November 9th, 2012
picadorbooks

After taking a week off, the Picador team is back with some Friday Reads recommendations for you. It appears that Hurricane Sandy put nearly all of us in a non-fiction mood this week…

Gabrielle is reading How to Change the World by John-Paul Flintoff, one of the books in Picador’s new School of Life series, due out in the US in May.

Daniel is reading Will Oldham on Bonnie “Prince” Billy edited by Alan Licht and published by W.W. Norton in the US. 

While not a recluse, Will Oldham does not have a history of being forthcoming in interviews. This book gives him the opportunity to talk about his work with Alan Licht, his friend and touring mate. That makes the conversation insightful, funny, and a must-read for any fan of the man or the myth.

The end-of-days weather of last week put Elizabeth in the mood to re-read The World Without Us by Alan Weisman.

Highly recommend, partly because of the excellent chapter on New York City (with focus on its subway system).

James is reading the 42 page afterword to the new, updated edition of Tom Friedman’s From Beirut to Jerusalem, on sale December 11.

P.J. will be reading Kurt Anderson’s Heyday.

It has been filling up my Twitter feed lately, and therefore my dreams.

Darin is working on a The Scientists: A Family Romance by Marco Roth, which Picador will launch on Monday for paperback publication next fall.

Justin, bucking the nonfiction trend, is reading Emile Zola’s The Belly of Paris, one volume of his twenty novel cycle about Paris in the late 1700s.

It’s amazingly evocative of that time and place (specifically Les Halles, the then-new, now-demolished center of food for the entire city).
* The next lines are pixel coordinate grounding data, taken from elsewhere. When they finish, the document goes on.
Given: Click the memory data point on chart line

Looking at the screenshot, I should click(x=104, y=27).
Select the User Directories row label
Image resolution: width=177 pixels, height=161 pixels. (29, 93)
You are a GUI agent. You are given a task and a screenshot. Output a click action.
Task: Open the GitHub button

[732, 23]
I’ve got four more on my shelf now, waiting to be read.

Alaina just finished Long Day’s Journey into Night by Eugene O’Neill.
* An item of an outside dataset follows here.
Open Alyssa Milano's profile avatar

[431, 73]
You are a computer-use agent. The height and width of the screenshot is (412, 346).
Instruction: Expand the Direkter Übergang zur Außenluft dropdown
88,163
I’m not one to pick up plays for pleasure very often, but when you’re trapped on Long Island during a hurricane and you’ve finished the only book you brought along, the books on your host’s shelf all begin to look extremely appealing. That said, this book surprised me. O’Neill portrays a drug and alcohol-addicted family undergoing a complete breakdown with precision— perhaps because the play is at least partly autobiographical. Definitely recommend.